→ Task
Please find each line in the data below that contains the word "screenshot" and copy those lines.

(Rows from a dataset)
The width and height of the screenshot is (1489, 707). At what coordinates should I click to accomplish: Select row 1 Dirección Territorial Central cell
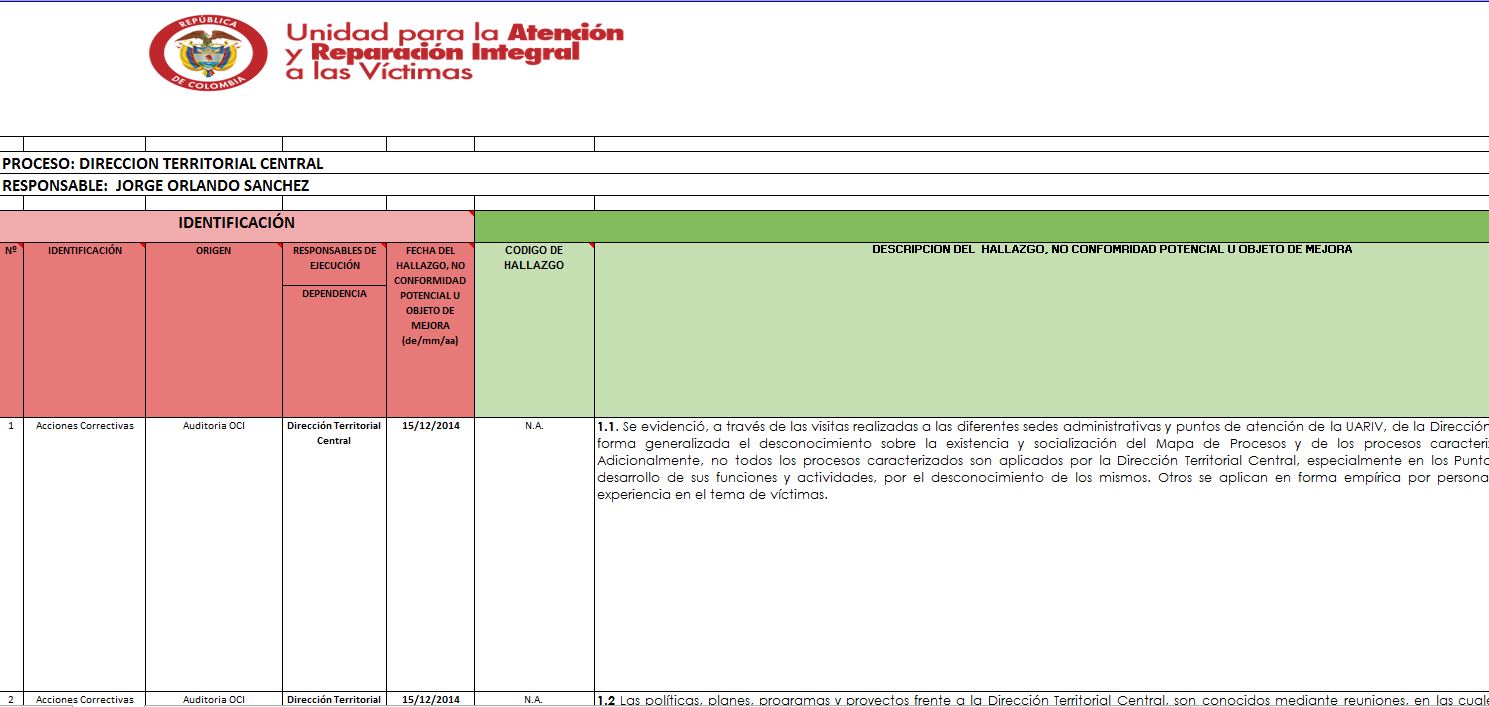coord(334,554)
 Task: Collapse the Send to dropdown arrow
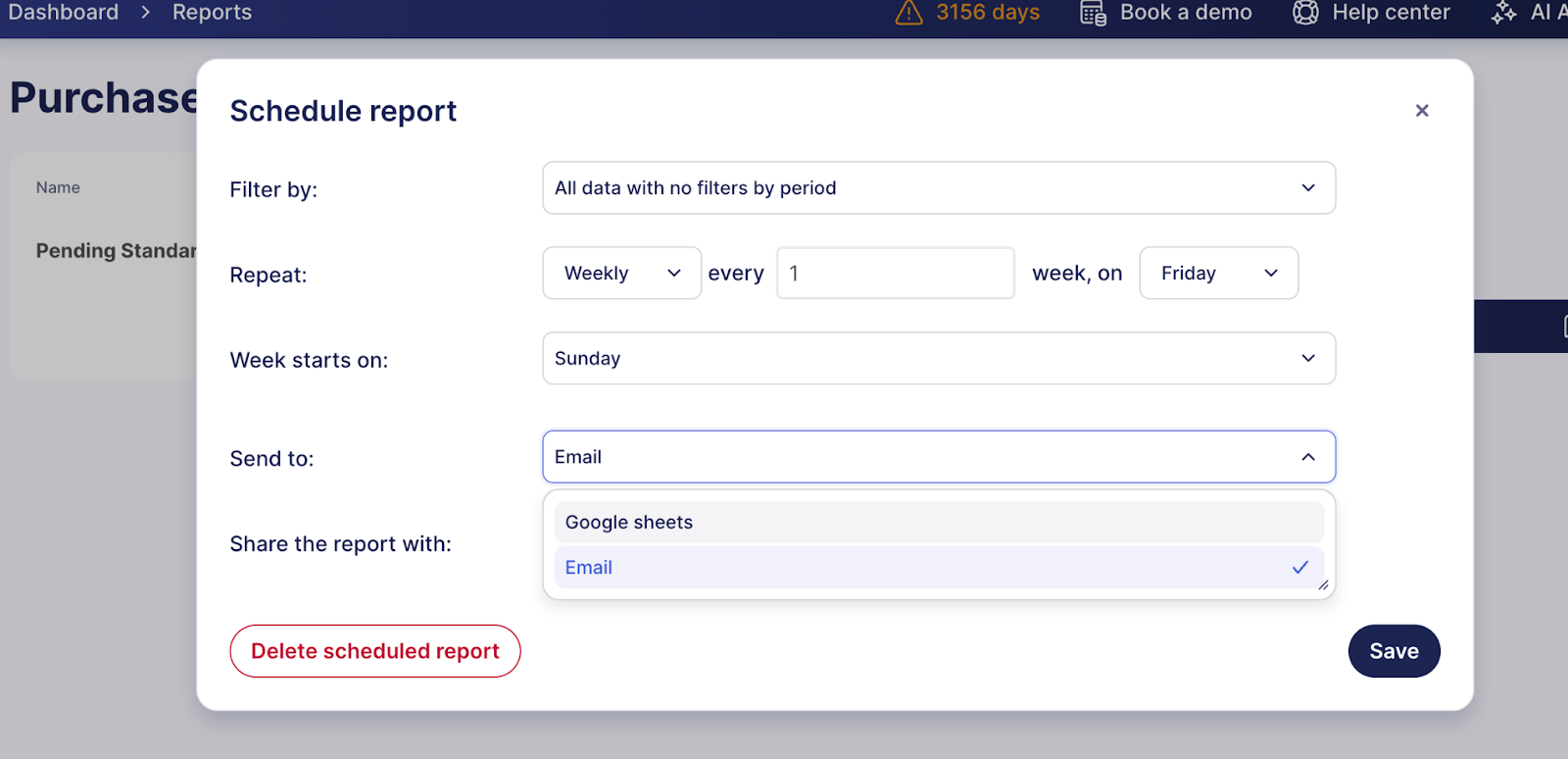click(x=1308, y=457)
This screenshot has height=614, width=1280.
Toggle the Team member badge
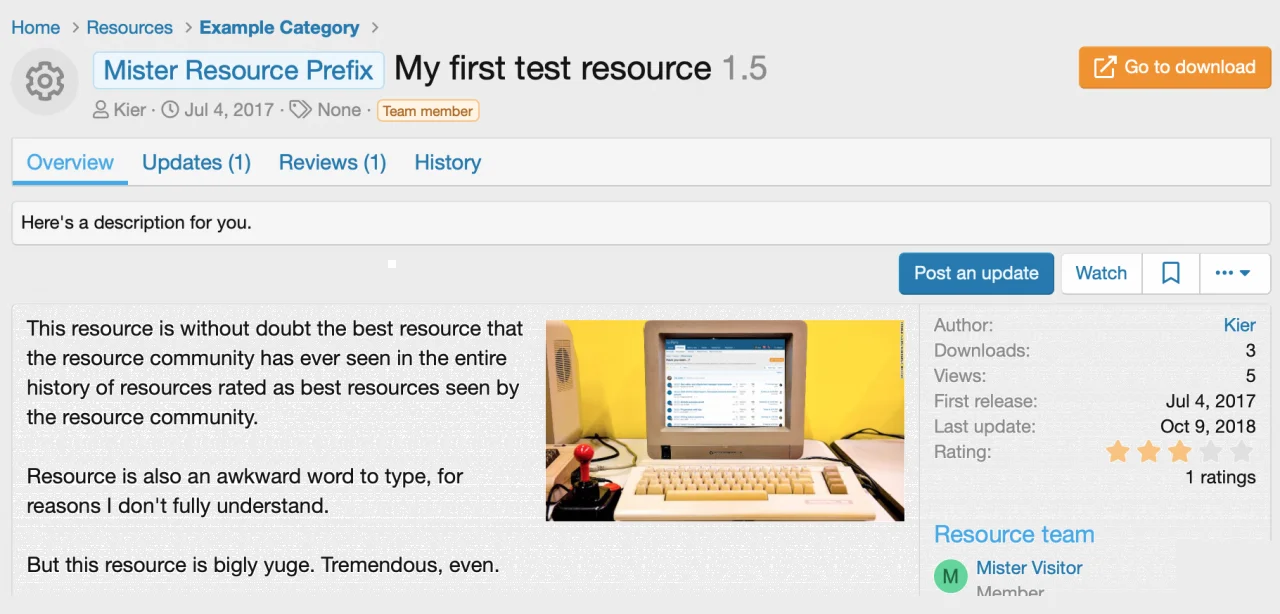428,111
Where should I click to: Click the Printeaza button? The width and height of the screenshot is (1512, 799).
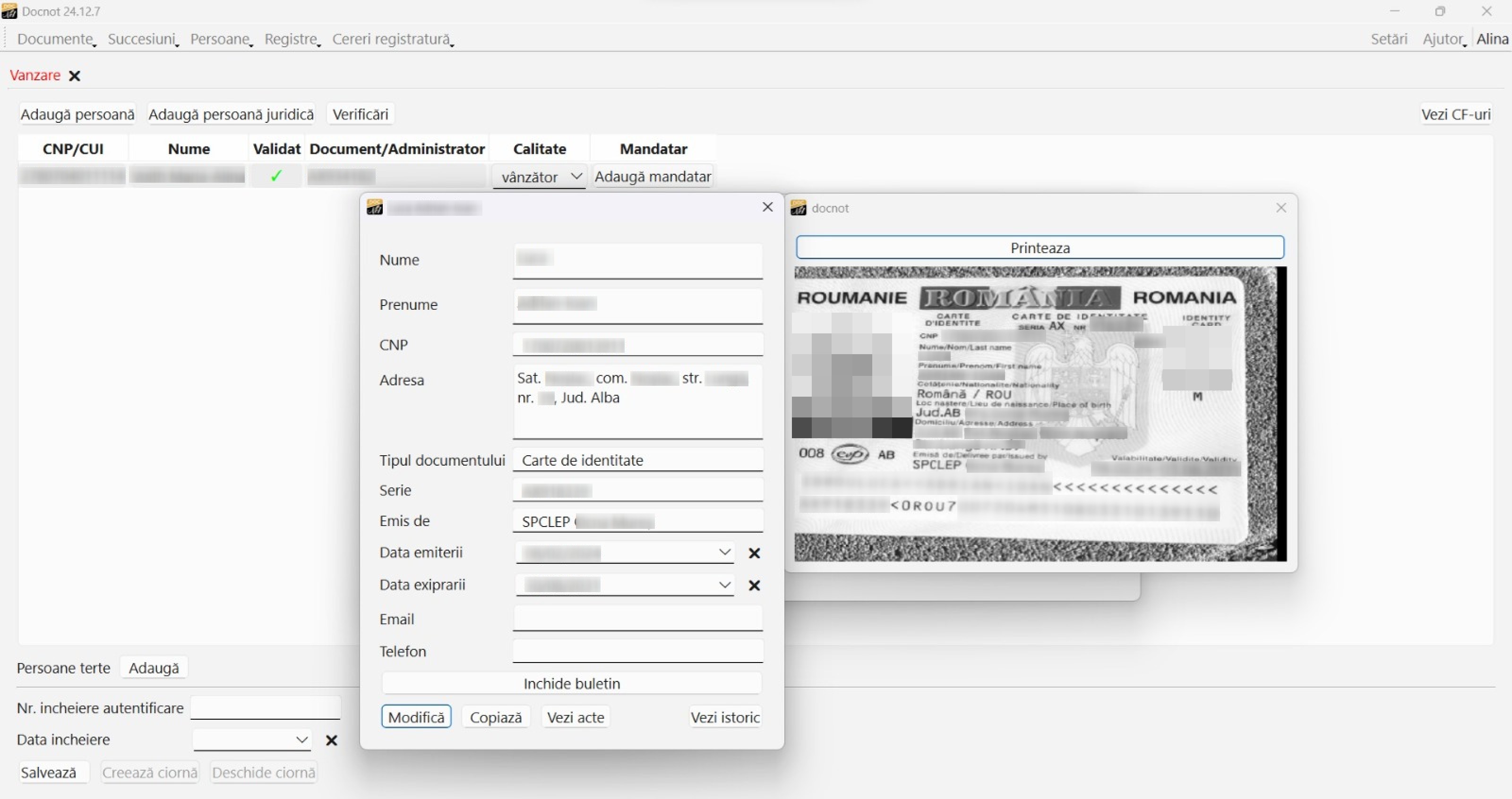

→ In response
The width and height of the screenshot is (1489, 707). At what coordinates should I click to accomplish: Select row 1 Dirección Territorial Central cell
This screenshot has height=614, width=1280.
Where should I click to: Click the Printeaza button? The width and height of the screenshot is (1512, 799).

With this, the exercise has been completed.